Exercise requirements
Extract exactly and only the lines from the one containing "Where should I click to: Click help" through the end of the entries below. Pictures should not appear in the copy.

*** Opening Source material ***

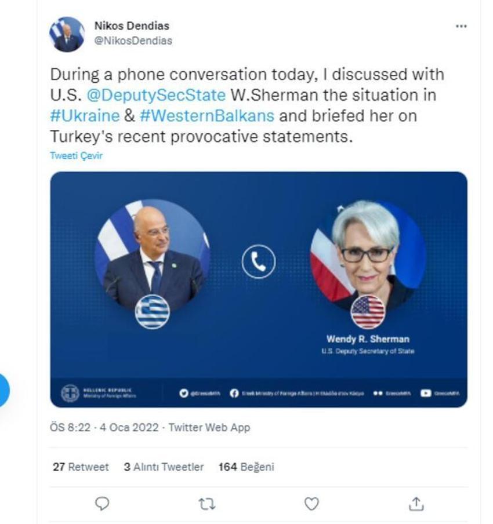Open the share upload icon
Image resolution: width=493 pixels, height=524 pixels.
[416, 504]
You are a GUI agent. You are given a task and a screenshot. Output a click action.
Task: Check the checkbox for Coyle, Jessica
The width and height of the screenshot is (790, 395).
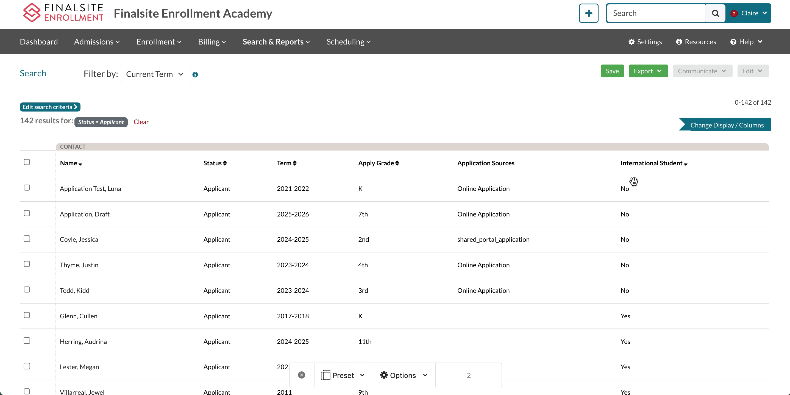[x=27, y=239]
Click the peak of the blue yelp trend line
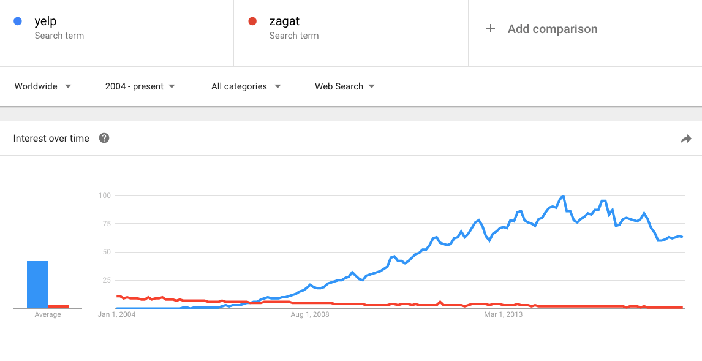The width and height of the screenshot is (702, 361). (562, 196)
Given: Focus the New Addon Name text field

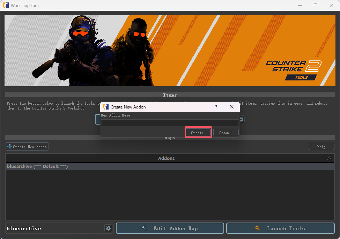Looking at the screenshot, I should [x=170, y=123].
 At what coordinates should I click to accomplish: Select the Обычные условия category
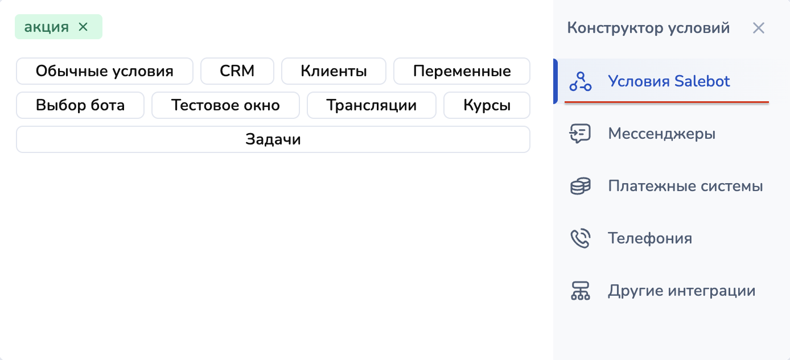click(x=105, y=71)
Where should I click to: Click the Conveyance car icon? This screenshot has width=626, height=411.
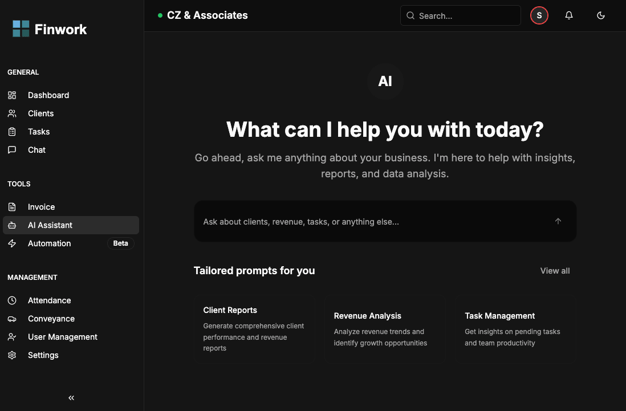pos(12,319)
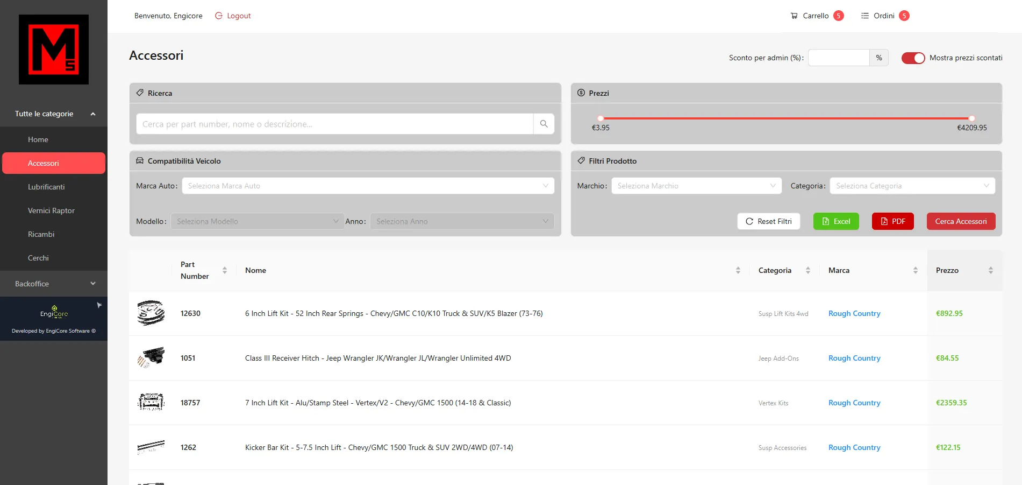
Task: Click the M5 logo in sidebar
Action: (54, 50)
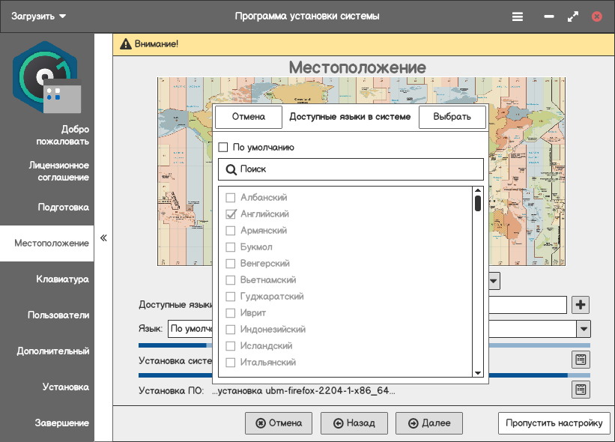Click the warning triangle icon
This screenshot has width=615, height=442.
pos(125,44)
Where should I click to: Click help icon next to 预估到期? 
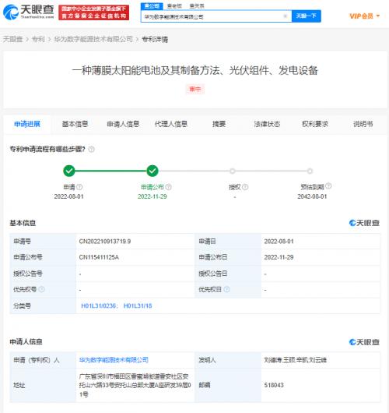[x=328, y=186]
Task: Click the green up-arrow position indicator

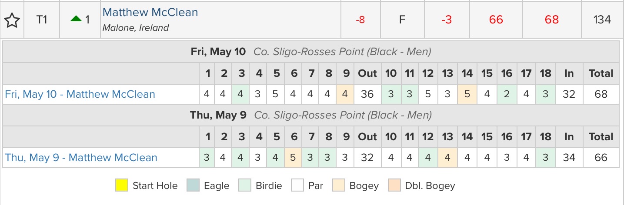Action: (76, 19)
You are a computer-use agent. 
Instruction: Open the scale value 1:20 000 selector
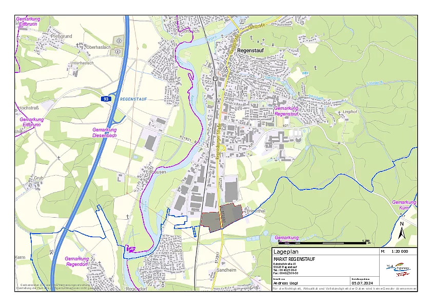pyautogui.click(x=399, y=251)
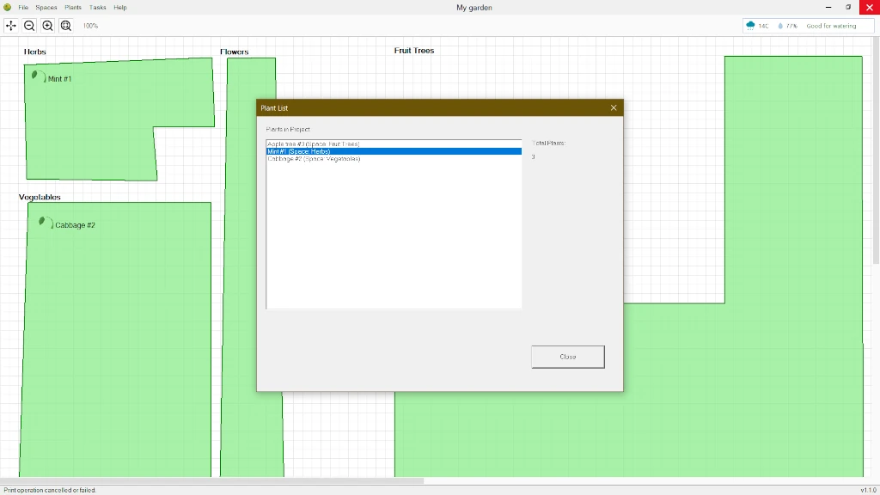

*** Closing Source material ***

Answer
Where should I click to: Click help icon next to 预估到期? 
[x=328, y=186]
Task: Click the green up-arrow position indicator

Action: (76, 19)
You are a computer-use agent. 
Instruction: Open the scale value 1:20 000 selector
pyautogui.click(x=399, y=251)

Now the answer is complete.